210. Мясная запеканка. Мы уже почти доели мясную запеканку — я это помню, потому что подумывал попросить добавки, как вдруг комната сделалась желтой, вернее, наполнилась оттенками желтого — вроде лимона, пшеницы, подсолнуха, примулы, — и засверкала белым, как это бывает в процессе частичной печати или если смотреть сквозь шелковый экран, когда еще не проступили другие основные цвета. Появилось и нечто вроде слуховых аберраций: голоса вдруг сделались нечеткими и дребезжащими, словно они были плохо записаны на пленку, притом много лет назад. Медленно и осторожно повернув голову, я заметил, что Синбад что-то невнятно и невразумительно рассказывает, вовсю размахивая руками, а Шона тихо плачет. Лахлан (Мердо тогда не было), казалось, отшатнулся от своей тарелки, как будто обнаружил там что-то омерзительное, а потом вдруг принялся восторженно тыкать вилкой в остатки мясного фарша и картошки, словно надеялся откопать там что-то ценное — самоцветы или золотое кольцо.
Я стал делать глубокие вдохи, а комната и все, что внутри, стала совершенно белой — все желтые оттенки исчезли, а затем вдруг все замерцало и стало переливаться электрическими желчно-зеленоватыми тонами.
— Боже мой, — тихо сказала Джойс. — О-го-го.
— Фантастика, правда? — воскликнул Синбад.
Я слышал, как у меня кровь отливает от головы — со страшным пенящимся шумом, будто вода, устремляющаяся в узкую воронку. Джойс дрожащими пальцами дотянулась до меня через стол и крепко вцепилась в мою руку. Джанко встала и раскачивалась, стоя посреди комнаты, словно на палубе одной из своих рыбацких лодок. А потом мне показалось, что Шона пролилась — будто расплавившись или сделавшись бескостной — со стула и превратилась на полу в тугой шар-эмбрион. Она громко плакала от безысходного отчаяния.
— Блеск, — высказался Синбад. — Красота!
У меня же перед глазами зеленый цвет уступил место межзвездной синеве и черноте, а еще я замечал, как на стенах и потолке кухни проступают какие-то грибообразные очертания.
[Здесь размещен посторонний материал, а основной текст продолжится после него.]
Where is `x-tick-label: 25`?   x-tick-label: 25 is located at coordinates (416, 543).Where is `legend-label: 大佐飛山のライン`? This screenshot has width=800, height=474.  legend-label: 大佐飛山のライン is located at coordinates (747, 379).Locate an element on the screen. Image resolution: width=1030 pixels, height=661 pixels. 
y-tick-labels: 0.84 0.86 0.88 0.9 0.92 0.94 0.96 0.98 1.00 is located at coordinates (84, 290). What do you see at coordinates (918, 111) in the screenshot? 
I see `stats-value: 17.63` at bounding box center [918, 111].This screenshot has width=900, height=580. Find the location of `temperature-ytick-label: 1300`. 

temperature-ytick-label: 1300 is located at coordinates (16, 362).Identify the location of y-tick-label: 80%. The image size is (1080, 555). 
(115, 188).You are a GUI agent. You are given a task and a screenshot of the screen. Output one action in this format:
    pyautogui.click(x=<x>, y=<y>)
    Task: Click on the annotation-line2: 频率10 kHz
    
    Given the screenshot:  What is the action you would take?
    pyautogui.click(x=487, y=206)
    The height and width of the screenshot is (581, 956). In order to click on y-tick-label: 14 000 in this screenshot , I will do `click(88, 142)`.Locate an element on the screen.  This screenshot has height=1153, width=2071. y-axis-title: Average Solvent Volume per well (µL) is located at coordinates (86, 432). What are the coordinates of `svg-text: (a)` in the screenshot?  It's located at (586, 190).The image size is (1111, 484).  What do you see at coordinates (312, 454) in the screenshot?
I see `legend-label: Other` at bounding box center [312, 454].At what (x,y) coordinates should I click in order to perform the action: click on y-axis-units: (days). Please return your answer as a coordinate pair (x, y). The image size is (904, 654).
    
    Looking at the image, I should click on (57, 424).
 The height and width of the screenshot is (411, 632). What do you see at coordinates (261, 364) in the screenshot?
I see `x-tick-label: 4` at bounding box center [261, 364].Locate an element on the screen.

— Мне надо выбраться отсюда, пока я не умер, — сказал я Джойс спокойно и рассудительно. — Я иду в прихожую.
— Пожалуйста, возьми и меня с собой, — попросила она. — Пожалуйста, не бросай меня здесь.
Мы вышли и покинули остальных — Шону, Джанко, Лахлана и Синбада. Теперь Синбад смеялся, закрыв глаза и выпятив слюнявые губы; руки его теребили ширинку.
На улице нам стало получше: холод, резкий свет уличных фонарей помогли нам успокоиться. Обнявшись, мы минут десять ждали автобуса, почти не разговаривая, тесно прижавшись друг к другу, как влюбленные перед разлукой. Я чувствовал себя расчлененным, придушенным; цвета продолжали меняться, пропадать, блекнуть, вновь становились ярче, но я как-то держался. Джойс, по-видимому, совсем ушла в себя и только тихонько издавала какие-то кошачьи, мяукающие звуки. Когда подошел автобус, все звуки будто вырубились, и больше я ничего не слышал — ни Джойс, ни гуденья мотора, ни шипенья сжатого воздуха, когда открывались двери, ни ветра, гнувшего деревья. Будто во всем мире воцарились полнейший покой и тишина.